> **TASK GOAL**:
Reproduce everything from the start of the data down to the line containing "I want to click", both ends included.

(Beginning of RECORD SET)

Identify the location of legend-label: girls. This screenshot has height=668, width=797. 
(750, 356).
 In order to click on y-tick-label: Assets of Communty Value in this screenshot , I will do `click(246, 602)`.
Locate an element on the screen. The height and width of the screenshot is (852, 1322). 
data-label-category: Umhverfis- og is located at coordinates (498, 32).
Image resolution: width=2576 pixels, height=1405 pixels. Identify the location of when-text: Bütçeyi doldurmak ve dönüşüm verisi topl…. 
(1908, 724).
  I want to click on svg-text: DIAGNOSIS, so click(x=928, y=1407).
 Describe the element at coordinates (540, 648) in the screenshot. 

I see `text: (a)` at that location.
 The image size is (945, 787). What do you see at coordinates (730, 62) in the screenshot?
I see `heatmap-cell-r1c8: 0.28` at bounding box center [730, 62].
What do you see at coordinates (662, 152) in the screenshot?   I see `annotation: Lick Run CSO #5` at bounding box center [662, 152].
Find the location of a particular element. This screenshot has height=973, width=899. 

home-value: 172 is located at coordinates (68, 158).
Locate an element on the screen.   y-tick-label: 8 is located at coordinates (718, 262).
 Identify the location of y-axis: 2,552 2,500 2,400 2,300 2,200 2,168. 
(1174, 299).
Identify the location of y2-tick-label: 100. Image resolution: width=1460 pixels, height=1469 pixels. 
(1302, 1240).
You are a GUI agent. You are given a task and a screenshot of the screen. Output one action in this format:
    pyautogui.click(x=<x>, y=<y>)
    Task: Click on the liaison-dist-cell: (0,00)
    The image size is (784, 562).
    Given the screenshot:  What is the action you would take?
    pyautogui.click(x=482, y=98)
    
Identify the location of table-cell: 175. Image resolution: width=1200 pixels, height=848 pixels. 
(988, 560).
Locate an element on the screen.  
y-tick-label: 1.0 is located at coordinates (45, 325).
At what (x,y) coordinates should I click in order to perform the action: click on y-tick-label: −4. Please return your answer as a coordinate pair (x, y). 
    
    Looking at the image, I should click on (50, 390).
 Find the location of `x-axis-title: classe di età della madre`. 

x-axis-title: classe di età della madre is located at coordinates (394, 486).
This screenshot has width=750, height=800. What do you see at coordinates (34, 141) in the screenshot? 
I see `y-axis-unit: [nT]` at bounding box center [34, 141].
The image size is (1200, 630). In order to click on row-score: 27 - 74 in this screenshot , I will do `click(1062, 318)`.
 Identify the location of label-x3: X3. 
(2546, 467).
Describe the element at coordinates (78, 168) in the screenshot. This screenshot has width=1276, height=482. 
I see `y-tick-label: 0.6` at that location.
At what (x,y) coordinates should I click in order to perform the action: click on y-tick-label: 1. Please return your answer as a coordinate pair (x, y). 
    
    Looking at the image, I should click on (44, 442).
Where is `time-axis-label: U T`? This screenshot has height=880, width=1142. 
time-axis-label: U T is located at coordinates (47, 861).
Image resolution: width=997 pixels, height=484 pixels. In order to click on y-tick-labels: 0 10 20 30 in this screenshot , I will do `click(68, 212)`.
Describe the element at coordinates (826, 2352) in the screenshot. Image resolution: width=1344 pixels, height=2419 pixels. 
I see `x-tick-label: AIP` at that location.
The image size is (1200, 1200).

(End of RECORD SET)

> **REPLY TO THE TASK**:
Identify the location of legend-label: girls. This screenshot has height=668, width=797. 
(750, 356).
 In order to click on y-tick-label: Assets of Communty Value in this screenshot , I will do `click(246, 602)`.
Locate an element on the screen. The height and width of the screenshot is (852, 1322). 
data-label-category: Umhverfis- og is located at coordinates (498, 32).
Image resolution: width=2576 pixels, height=1405 pixels. Identify the location of when-text: Bütçeyi doldurmak ve dönüşüm verisi topl…. 
(1908, 724).
  I want to click on svg-text: DIAGNOSIS, so click(x=928, y=1407).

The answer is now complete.